* _Goal_: Retype the rows below without changes, starting at the line that contains "Given: Select the Doing status tag" and continuing through the end of the rows. Leave the pictures out of your answer.

Word and item position data:
========================
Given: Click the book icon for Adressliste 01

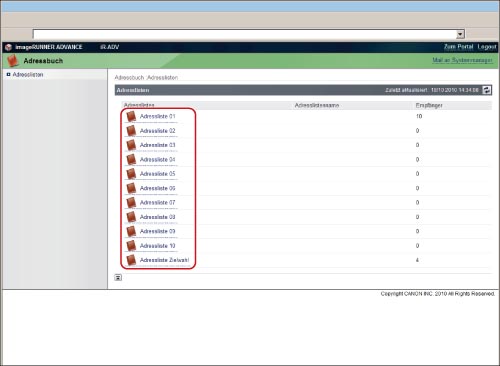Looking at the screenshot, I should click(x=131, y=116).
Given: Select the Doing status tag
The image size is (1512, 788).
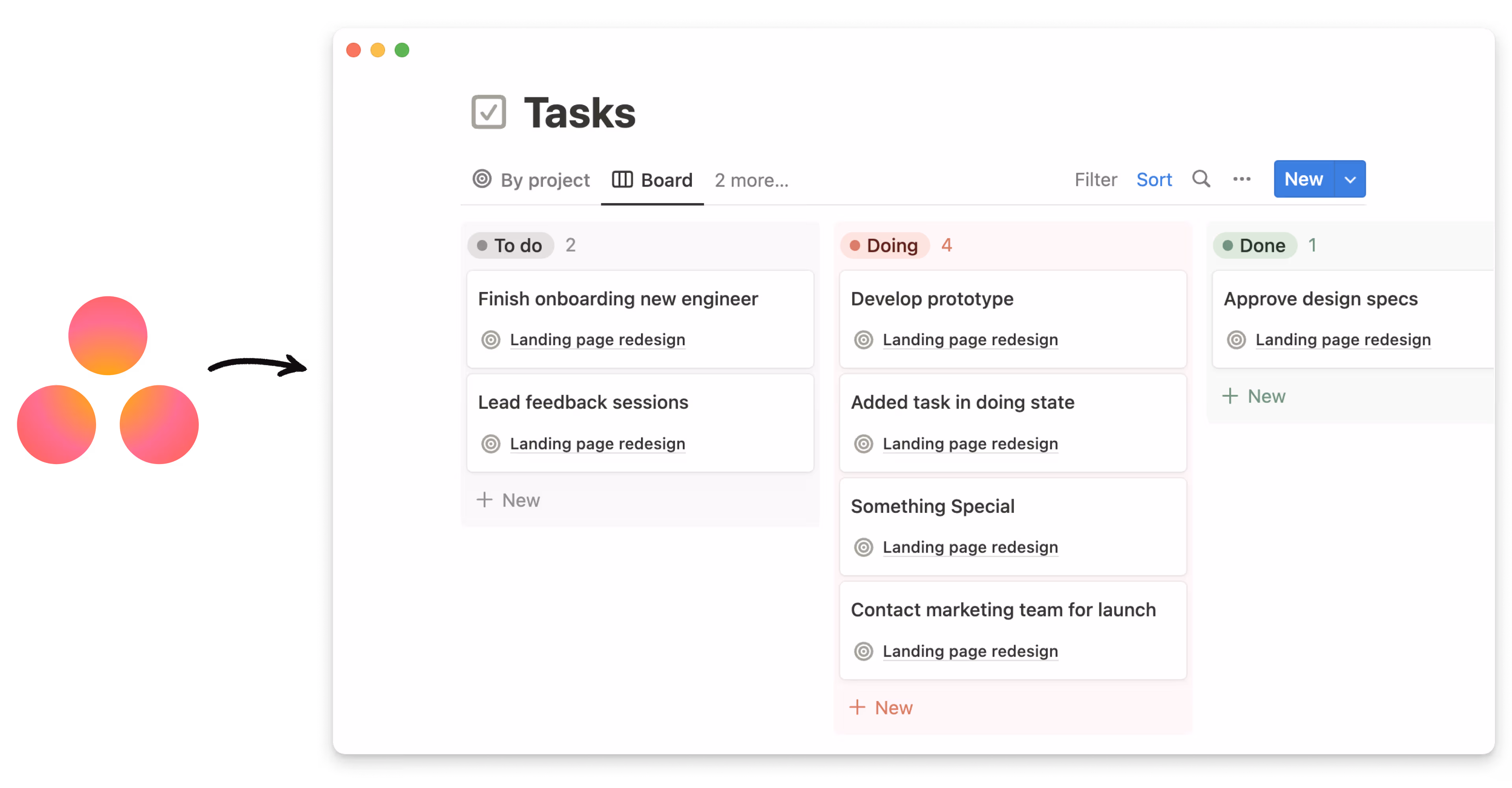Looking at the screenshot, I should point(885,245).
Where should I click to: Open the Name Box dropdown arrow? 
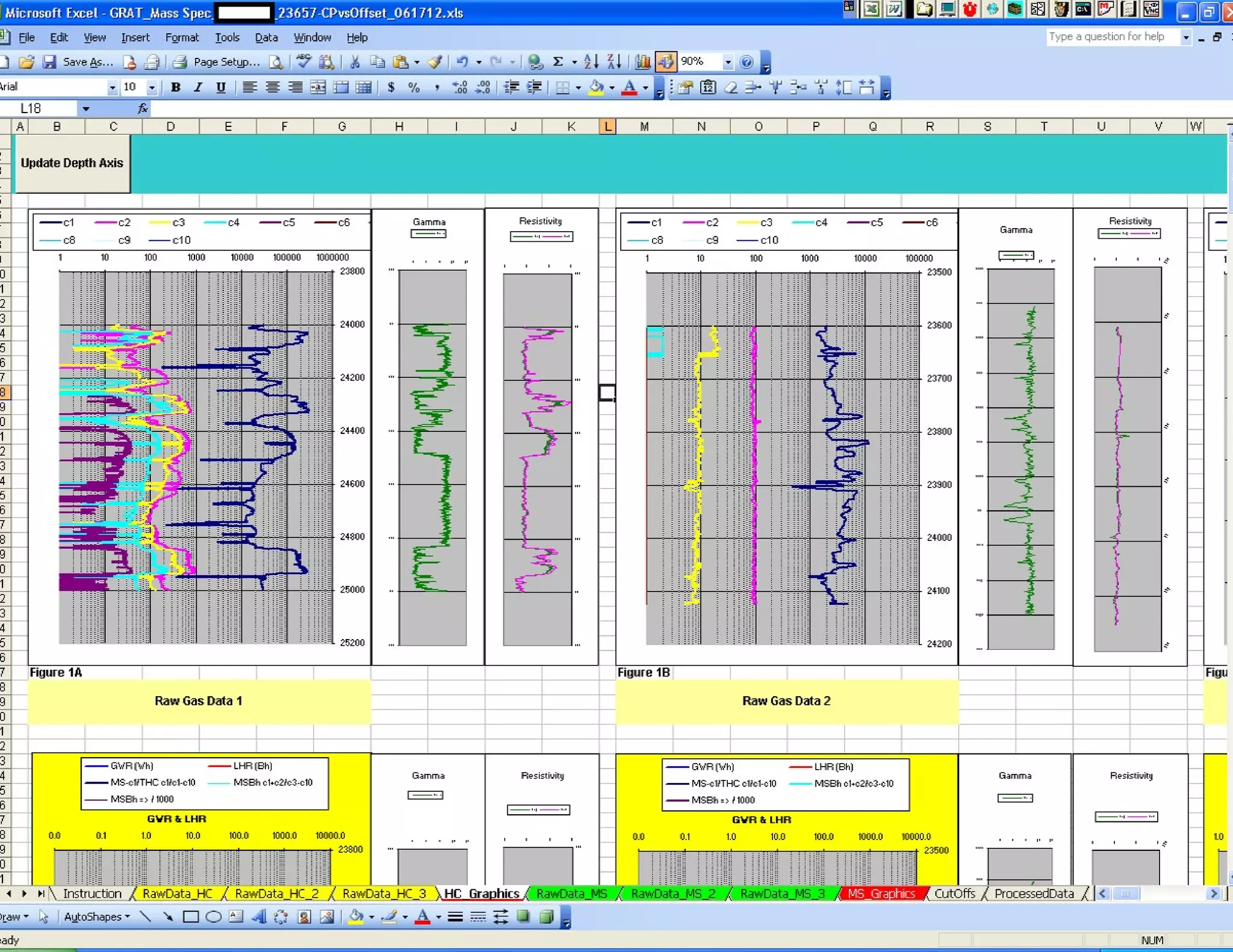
========================
* _Result for this exercise_:
Given: Select the Doing status tag
The image size is (1512, 788).
Looking at the screenshot, I should point(885,245).
Where should I click to: Open the Name Box dropdown arrow? 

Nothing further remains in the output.